→ SET TASK
Reproduce the listing below with every "Given:" changed to "Goal:" and nothing else altered.

→ MATERIAL PROVIDED
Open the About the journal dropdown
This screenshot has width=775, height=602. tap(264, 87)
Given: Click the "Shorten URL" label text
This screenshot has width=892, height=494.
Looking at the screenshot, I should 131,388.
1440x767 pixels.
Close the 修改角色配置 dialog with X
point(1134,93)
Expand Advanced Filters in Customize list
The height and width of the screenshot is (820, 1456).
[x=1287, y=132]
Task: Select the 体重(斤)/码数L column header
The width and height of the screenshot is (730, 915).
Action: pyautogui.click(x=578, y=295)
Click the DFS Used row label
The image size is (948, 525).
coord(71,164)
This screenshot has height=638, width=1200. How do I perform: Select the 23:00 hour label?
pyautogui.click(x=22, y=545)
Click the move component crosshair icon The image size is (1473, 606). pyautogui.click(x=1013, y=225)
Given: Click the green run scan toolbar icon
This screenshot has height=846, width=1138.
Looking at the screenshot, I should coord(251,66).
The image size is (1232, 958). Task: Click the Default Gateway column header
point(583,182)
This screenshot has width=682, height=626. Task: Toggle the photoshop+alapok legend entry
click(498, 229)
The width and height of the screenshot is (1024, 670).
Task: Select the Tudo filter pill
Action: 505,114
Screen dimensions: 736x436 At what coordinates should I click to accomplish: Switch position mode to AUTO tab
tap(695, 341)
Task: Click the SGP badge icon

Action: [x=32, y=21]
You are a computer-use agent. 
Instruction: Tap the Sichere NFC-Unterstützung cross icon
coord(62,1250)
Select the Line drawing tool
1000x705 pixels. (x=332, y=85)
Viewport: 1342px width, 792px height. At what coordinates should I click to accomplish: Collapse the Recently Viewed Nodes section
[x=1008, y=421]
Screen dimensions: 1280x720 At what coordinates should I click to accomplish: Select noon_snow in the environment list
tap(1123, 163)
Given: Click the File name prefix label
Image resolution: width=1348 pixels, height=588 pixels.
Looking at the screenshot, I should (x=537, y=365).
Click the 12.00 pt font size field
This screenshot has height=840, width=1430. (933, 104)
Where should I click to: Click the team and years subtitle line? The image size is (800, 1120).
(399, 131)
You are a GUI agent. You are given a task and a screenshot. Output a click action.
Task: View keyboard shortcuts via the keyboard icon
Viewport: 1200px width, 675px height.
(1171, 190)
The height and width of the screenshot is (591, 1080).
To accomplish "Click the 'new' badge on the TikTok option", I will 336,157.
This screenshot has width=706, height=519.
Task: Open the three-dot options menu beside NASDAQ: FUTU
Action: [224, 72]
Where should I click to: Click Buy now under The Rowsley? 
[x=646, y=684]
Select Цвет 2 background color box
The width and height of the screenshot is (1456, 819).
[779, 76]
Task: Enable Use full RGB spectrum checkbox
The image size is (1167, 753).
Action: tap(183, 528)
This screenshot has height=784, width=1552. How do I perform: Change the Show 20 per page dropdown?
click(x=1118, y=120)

→ EXERCISE RESPONSE
Open the About the journal dropdown
This screenshot has width=775, height=602. tap(264, 87)
Goal: Click the "Shorten URL" label text
This screenshot has width=892, height=494.
Looking at the screenshot, I should 131,388.
1440x767 pixels.
Close the 修改角色配置 dialog with X
point(1134,93)
Expand Advanced Filters in Customize list
The height and width of the screenshot is (820, 1456).
[x=1287, y=132]
Task: Select the 体重(斤)/码数L column header
The width and height of the screenshot is (730, 915).
Action: pyautogui.click(x=578, y=295)
Click the DFS Used row label
The image size is (948, 525).
coord(71,164)
This screenshot has height=638, width=1200. How do I perform: Select the 23:00 hour label?
pyautogui.click(x=22, y=545)
Click the move component crosshair icon The image size is (1473, 606). pyautogui.click(x=1013, y=225)
Goal: Click the green run scan toolbar icon
This screenshot has height=846, width=1138.
Looking at the screenshot, I should coord(251,66).
The image size is (1232, 958). Task: Click the Default Gateway column header
point(583,182)
This screenshot has width=682, height=626. Task: Toggle the photoshop+alapok legend entry
click(498, 229)
The width and height of the screenshot is (1024, 670).
Task: Select the Tudo filter pill
Action: 505,114
Screen dimensions: 736x436 At what coordinates should I click to accomplish: Switch position mode to AUTO tab
tap(695, 341)
Task: Click the SGP badge icon

Action: [x=32, y=21]
You are a computer-use agent. 
Instruction: Tap the Sichere NFC-Unterstützung cross icon
coord(62,1250)
Select the Line drawing tool
1000x705 pixels. (x=332, y=85)
Viewport: 1342px width, 792px height. At what coordinates should I click to accomplish: Collapse the Recently Viewed Nodes section
[x=1008, y=421]
Screen dimensions: 1280x720 At what coordinates should I click to accomplish: Select noon_snow in the environment list
tap(1123, 163)
Goal: Click the File name prefix label
Image resolution: width=1348 pixels, height=588 pixels.
Looking at the screenshot, I should (x=537, y=365).
Click the 12.00 pt font size field
This screenshot has height=840, width=1430. (933, 104)
Where should I click to: Click the team and years subtitle line? The image size is (800, 1120).
(399, 131)
You are a GUI agent. You are given a task and a screenshot. Output a click action.
Task: View keyboard shortcuts via the keyboard icon
Viewport: 1200px width, 675px height.
(1171, 190)
The height and width of the screenshot is (591, 1080).
To accomplish "Click the 'new' badge on the TikTok option", I will 336,157.
This screenshot has width=706, height=519.
Task: Open the three-dot options menu beside NASDAQ: FUTU
Action: [224, 72]
Where should I click to: Click Buy now under The Rowsley? 
[x=646, y=684]
Select Цвет 2 background color box
The width and height of the screenshot is (1456, 819).
[779, 76]
Task: Enable Use full RGB spectrum checkbox
The image size is (1167, 753).
Action: tap(183, 528)
This screenshot has height=784, width=1552. How do I perform: Change the Show 20 per page dropdown?
click(x=1118, y=120)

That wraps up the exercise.